序幕・非日常の来訪
石造りの巨大なドームの中で、二人の男が話していた。
「ついに完成したのだな」
金髪の美青年・皇帝アラケルは、ビッシリと精霊文字が書き込まれたドームの壁や床を、感慨深い表情で見回す。
「これほど見事な立体魔法陣は、大陸中のどこを探してもあるまい。よくぞ成し遂げてくれた、セネクよ」
「はっ、ありがたき幸せ」
無精髭を生やした中年男・魔術師セネクは、皇帝からの賛辞に膝を突いて畏まる。
「全ては皇帝陛下のお陰でございます」
「よせ。七年もの長きにわたり、寝食も惜しんで研究を続けた、其方の努力が実っただけの事。このドームとて石工達が汗水をたらして築き上げた物で、余は何もしておらん」
「何を仰るのです! 陛下がおられなければ、私など路傍の露と消えていたのですぞ!」
謙遜して笑い返す皇帝に、セネクは必死の形相で言い返す。
「三百年前に大災厄をもたらした禁術『異世界人召喚』に魅せられた私を、師匠はすげなく破門し、あまつさえ冤罪を被せ、危うく一生牢屋で過ごす事になりそうだったのに……這々の体で逃げのびてきた私を、陛下は温かく迎え入れて、研究の資金まで与えてくれました。まさに大神ムンドゥスのごとき寛容と慧眼としか言えません!」
「大げさな」
感極まって涙を浮かべながら、賞賛の言葉を紡ぎ続けるセネクに、皇帝は苦笑を返す。
「再び禁術に頼る他にないほど、我が白翼帝国は追い詰められていた。

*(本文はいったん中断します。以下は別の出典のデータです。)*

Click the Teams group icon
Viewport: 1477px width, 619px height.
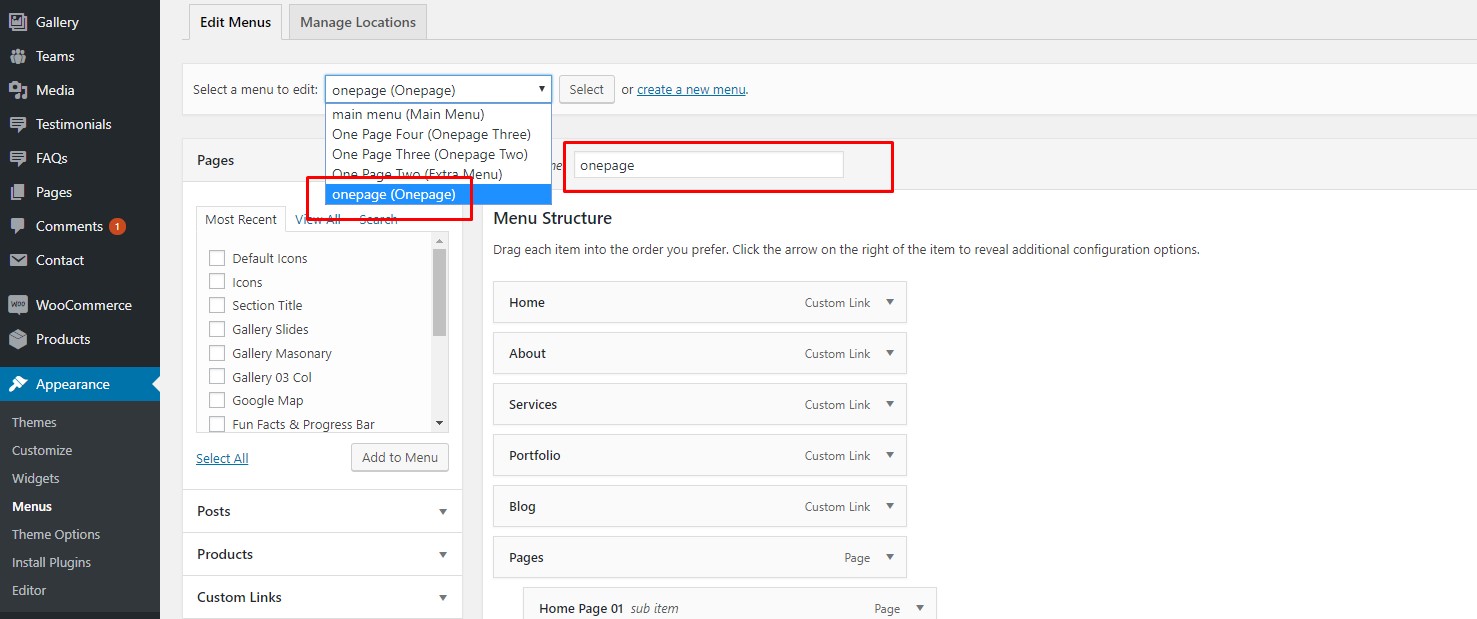18,56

それだけの事よ」
そう告げる皇帝の顔は、自然と険しいものになる。
かつて、数多ある王国の一つにすぎなかった白翼王国が、大陸を支配する大帝国にまで急成長し、そして崩壊する原因ともなった禁術・異世界人召喚。
今や辺境の小国にまで落ちぶれた白翼帝国は、再び同じ禁忌を犯そうとしているのだ。
「後世の歴史家などは、余を世紀の大罪人と記すかもしれぬぞ?」
「そんな事は……」
皇帝の冗談めかした発言を、セネクは否定しきれなかった。
白翼帝国の宝物庫に封印されていた禁忌の魔導書を紐解き、『異世界人召喚』を習得したセネクは、皇帝の要望を受けて、術式に改変を加えて安全対策を施した。
だが、それでも完璧とは言い切れない。禁術によって召喚されし者――異世界・アースの人間達は、恐るべき異能を持ってこの地に現れるのだから。
大帝国を築き上げ、そして瞬く間に滅ぼすほど強大すぎる力を。
「だが、それでも、やらねばならぬ」
皇帝は己を叱咤するように強く断言する。
「東からは赤原大王国の脅威が迫り、凶悪な魔物がひしめく西の樹海はもちろん、北の山脈にも、南の海にも逃げ場はない。ならばこそ、大罪人と誹られようとも、再びアース人の力によって道を切り開く他にないのだ」
「仰せの通りです」
深く頭を垂れて賛同するセネクに、皇帝は静かに問いかける。
「儀式の日取りは?」
「三日後の夕方、太陽と満月が共に上り、精霊達の動きが最も活発になり、世界の境界線が大きく揺らぐ時刻に」
「分かった。楽しみにしておるぞ」
皇帝はそう告げると、儀式に備えて今から深い瞑想に入るセネクを残し、石造りのドームを後にするのだった。